300 ml of red wine, such as cabernet sauvignon
1/2 stick of cinnamon
1 slice of orange
1 bay leaf
75g Agen prunes, stone removed
2 teaspoons of demerara sugar
120 ml of chicken stock

For the winter spice

2 teaspoons of coriander seed, whole
1 teaspoon of cinnamon, ground
1 teaspoon of caraway, whole
1/4 teaspoon of of nutmeg, ground
1 teaspoon of whole black peppercorns
1/4 teaspoon of allspice, whole
1/2 teaspoon of cocoa powder
4 gloves, whole

For the venison

Two packages of Black Angus Fine Meats & Game two-bone venison racks (227gr each)
Kosher salt, to taste
2 tablespoons of vegetable oil
1 tablespoon of unsalted butter


1. In a medium saucepan boil the wine, cinnamon, orange and bay leaf together to reduce the wine by half.

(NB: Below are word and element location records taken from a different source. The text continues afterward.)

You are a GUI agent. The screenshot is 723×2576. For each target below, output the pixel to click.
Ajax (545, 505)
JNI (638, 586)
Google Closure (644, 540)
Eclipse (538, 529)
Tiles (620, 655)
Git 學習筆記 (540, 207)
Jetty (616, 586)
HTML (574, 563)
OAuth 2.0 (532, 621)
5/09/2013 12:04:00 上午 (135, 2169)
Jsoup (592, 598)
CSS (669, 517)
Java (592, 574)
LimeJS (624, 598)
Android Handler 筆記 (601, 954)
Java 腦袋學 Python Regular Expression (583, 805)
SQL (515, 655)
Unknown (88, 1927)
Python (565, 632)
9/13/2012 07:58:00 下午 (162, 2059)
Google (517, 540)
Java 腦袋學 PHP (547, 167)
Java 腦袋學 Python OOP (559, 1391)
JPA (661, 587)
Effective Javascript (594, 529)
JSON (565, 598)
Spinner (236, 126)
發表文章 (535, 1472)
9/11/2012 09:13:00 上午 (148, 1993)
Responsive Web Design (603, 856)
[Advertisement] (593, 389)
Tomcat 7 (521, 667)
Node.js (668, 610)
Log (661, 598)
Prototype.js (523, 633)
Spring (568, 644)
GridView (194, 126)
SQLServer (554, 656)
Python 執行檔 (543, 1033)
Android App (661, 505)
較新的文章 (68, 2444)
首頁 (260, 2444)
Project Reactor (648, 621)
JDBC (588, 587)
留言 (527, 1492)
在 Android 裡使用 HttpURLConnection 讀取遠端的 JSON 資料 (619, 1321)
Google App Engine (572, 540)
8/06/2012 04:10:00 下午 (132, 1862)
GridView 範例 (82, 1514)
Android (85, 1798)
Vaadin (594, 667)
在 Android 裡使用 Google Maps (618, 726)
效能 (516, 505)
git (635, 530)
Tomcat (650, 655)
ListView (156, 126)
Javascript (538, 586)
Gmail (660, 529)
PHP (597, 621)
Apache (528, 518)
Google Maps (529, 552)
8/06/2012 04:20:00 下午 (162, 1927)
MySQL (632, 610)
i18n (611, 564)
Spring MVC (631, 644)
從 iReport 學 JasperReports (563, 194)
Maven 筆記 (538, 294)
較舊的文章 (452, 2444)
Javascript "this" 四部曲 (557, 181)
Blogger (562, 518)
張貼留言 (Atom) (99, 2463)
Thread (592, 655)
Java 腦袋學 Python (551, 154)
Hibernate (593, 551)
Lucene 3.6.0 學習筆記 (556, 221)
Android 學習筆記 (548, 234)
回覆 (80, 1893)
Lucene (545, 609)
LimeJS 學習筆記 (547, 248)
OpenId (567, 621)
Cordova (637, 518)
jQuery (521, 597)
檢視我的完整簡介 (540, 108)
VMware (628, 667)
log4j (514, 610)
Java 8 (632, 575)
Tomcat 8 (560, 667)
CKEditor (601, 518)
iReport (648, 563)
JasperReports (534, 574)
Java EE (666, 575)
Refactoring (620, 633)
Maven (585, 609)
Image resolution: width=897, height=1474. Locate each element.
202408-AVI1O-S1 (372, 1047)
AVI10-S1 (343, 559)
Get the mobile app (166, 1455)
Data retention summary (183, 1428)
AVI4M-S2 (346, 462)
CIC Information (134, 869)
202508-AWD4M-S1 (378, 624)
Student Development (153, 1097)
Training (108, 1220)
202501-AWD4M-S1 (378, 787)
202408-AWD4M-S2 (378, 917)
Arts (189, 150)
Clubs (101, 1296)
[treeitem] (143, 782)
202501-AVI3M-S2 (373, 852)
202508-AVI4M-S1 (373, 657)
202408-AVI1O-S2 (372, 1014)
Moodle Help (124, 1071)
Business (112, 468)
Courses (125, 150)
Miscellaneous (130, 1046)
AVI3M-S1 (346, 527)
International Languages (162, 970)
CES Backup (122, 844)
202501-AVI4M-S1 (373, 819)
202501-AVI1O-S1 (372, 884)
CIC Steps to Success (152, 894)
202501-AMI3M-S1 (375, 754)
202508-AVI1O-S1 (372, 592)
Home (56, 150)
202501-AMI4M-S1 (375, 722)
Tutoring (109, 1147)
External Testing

Add the prunes to the reduction and marinate for two hours. Remove the cinnamon, orange and bay leaf from the marinade. Sauce can be made 24 hours in advance. 
2. In a medium pan gently soften the demerara sugar on the stove, add the reduced red wine, marinated prunes and chicken stock and bring to a boil. Reduce until the sauce becomes syrupy in consistency. Season with three pinches of salt and a pinch of pepper. Check the seasoning and ensure it's to your taste, then put to one side. 
3. In a skillet set on medium heat place all the whole spices in the pan and toast until they become very fragrant. Remove from the pan and place in a spice grinder. Add the rest of the ground spices, and grind. Allow some texture to remain. 
4. Heat oven to 350F. Place a large roasting pain in the oven. Salt both sides of each rack well, and rub the ground spice mixture into the meat. There will be plenty of spice left over.
5. Heat vegetables* and butter in a large skillet set over medium-high heat. Place both racks in skillet, and brown each side, about 2 minutes per side. Transfer racks to the preheated roasting pan. 
6. Roast venison 8 to 12 minutes for medium rare. Remove roasting pan from oven, and transfer meat to a cutting board to rest for 15 minutes.
7. Sauce with warm syrupy prunes. 

*Enjoy your roasted venison racks with any side of your choosing. I have paired mine with roasted mini potatoes, pearl onions, and sauteed kale from the garden.